_Request_
Identify each line below that contains the word "Benchmark", and copy every such line.

Records from a collection:
○ ○ ○ ○ ○
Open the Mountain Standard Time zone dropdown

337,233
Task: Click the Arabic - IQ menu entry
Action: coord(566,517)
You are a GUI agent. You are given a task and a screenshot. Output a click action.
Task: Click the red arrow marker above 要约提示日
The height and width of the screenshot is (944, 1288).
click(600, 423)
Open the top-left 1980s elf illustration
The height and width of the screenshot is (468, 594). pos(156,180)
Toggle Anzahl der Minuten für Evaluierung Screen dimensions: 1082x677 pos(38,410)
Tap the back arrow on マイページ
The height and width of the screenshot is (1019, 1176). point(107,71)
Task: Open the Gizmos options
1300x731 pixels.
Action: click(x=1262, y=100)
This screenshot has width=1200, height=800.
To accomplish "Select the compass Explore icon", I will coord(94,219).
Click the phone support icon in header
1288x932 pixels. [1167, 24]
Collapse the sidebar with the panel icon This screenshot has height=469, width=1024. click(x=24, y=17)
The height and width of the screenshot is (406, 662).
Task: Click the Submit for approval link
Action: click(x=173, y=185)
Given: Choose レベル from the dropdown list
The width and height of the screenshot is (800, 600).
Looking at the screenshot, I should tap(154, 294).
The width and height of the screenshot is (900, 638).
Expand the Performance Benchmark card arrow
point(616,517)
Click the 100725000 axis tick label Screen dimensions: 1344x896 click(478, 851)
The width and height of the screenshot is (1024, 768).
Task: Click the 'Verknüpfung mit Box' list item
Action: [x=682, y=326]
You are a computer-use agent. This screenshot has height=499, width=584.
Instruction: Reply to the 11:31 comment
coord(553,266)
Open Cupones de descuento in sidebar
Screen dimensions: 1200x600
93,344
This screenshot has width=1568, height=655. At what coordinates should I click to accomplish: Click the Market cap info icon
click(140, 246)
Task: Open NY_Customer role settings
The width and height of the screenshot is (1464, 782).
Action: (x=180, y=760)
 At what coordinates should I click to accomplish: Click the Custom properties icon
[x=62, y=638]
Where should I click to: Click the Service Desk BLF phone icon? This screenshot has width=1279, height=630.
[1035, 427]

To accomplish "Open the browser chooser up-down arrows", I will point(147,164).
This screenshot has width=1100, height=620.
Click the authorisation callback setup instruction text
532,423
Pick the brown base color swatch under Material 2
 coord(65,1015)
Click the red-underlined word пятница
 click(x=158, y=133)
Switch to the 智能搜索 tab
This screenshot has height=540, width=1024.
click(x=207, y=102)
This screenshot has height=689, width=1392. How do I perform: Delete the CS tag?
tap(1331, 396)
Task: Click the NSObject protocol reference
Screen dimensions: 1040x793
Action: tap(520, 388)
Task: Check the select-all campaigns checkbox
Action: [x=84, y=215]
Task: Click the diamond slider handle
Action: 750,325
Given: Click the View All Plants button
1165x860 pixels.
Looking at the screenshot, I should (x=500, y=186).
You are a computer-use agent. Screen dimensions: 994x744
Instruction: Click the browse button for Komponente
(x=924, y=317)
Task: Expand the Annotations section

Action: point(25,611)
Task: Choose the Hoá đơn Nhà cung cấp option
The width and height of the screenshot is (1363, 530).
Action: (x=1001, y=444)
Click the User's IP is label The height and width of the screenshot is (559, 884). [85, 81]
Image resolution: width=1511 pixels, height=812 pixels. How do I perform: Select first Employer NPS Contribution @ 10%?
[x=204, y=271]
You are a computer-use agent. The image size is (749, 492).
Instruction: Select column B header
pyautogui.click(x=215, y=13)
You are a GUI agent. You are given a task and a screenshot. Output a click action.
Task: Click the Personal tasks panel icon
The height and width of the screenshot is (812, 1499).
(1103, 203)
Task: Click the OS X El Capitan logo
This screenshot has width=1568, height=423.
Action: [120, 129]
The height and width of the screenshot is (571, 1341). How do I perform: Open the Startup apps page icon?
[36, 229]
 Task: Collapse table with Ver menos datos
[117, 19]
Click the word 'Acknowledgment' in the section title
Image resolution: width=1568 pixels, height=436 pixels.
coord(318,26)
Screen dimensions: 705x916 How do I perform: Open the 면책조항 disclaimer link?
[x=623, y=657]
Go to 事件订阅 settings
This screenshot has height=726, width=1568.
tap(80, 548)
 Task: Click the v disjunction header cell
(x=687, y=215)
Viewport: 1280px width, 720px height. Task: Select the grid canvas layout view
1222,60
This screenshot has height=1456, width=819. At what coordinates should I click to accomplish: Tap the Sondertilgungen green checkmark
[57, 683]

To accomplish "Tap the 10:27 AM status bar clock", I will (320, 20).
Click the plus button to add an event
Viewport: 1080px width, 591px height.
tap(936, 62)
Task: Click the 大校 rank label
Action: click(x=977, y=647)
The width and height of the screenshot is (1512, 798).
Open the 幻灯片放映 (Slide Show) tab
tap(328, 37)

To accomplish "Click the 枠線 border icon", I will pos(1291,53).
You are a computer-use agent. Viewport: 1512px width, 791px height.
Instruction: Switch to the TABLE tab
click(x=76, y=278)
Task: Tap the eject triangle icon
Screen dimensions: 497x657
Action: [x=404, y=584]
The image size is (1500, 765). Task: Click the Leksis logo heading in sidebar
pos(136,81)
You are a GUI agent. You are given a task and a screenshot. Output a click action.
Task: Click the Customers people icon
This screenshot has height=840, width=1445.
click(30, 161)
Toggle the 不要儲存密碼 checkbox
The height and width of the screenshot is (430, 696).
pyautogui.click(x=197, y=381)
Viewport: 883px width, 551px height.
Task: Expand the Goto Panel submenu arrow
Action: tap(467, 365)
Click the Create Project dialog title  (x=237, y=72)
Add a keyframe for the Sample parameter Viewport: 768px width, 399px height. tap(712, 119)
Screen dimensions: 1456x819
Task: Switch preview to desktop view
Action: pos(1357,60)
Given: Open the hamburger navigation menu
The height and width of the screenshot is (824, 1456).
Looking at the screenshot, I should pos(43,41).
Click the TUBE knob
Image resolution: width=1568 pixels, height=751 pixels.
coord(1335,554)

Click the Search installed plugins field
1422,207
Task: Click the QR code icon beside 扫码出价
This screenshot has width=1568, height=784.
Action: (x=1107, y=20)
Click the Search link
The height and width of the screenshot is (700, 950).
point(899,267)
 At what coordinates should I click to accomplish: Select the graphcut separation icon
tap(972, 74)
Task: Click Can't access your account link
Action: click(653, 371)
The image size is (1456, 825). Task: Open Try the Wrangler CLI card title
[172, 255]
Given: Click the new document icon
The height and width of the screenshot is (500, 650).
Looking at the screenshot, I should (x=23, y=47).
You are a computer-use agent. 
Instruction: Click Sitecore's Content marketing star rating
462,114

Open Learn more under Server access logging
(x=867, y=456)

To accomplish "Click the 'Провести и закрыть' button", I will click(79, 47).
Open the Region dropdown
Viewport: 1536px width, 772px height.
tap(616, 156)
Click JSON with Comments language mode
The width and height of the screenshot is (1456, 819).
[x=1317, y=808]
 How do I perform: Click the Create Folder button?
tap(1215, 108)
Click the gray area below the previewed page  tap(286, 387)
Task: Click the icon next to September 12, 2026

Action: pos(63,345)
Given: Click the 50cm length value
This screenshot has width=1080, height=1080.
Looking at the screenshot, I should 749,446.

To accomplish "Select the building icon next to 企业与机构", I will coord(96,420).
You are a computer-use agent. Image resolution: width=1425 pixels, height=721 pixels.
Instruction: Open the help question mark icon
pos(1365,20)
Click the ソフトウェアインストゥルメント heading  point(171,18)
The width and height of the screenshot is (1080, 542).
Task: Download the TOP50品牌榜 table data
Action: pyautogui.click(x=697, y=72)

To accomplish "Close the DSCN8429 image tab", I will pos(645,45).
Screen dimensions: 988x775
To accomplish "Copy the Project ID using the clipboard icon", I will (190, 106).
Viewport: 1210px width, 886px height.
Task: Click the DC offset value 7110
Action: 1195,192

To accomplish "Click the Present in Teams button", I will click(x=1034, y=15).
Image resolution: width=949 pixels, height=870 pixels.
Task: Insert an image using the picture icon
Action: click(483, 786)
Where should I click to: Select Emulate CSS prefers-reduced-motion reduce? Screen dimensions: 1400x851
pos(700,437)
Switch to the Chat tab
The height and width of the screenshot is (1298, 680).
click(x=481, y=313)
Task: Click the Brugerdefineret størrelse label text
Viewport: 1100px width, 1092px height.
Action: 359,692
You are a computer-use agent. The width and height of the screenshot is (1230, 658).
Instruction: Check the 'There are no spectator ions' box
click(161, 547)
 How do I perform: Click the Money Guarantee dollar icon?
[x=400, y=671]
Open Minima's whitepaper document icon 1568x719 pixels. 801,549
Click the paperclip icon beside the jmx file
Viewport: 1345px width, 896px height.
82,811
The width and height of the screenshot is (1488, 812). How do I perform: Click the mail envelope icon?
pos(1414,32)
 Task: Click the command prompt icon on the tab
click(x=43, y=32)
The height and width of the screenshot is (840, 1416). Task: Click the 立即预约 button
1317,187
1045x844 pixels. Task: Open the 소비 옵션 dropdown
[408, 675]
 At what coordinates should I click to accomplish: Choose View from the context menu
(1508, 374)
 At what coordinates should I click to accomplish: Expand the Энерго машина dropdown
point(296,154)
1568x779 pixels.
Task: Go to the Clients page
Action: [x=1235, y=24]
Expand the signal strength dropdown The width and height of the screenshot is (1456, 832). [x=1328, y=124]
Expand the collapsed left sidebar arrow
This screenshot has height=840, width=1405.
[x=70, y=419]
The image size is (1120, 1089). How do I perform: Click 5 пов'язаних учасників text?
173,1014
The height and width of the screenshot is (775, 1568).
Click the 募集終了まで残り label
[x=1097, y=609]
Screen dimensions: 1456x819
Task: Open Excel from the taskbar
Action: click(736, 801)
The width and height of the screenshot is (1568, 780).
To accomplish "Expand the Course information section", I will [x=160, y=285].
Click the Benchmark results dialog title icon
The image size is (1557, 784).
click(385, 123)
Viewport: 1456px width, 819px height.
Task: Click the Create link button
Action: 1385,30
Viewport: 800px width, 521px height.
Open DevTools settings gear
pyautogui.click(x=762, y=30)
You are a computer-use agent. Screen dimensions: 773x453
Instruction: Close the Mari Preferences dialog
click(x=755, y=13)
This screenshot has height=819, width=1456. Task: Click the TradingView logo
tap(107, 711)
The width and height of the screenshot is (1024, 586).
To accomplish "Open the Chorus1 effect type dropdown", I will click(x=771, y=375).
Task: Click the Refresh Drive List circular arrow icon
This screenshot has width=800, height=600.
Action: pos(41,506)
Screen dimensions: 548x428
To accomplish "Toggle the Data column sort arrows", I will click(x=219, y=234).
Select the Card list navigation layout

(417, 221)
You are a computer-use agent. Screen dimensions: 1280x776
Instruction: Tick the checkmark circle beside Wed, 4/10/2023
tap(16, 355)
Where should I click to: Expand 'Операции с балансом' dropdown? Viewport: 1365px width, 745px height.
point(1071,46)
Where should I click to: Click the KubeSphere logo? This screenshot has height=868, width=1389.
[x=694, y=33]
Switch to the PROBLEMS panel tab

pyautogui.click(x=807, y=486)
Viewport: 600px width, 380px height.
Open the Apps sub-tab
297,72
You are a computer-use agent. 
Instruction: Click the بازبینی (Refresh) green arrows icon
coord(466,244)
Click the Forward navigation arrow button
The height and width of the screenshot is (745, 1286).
○ ○ ○ ○ ○
_Written response_
Expand the Performance Benchmark card arrow
Click the Benchmark results dialog title icon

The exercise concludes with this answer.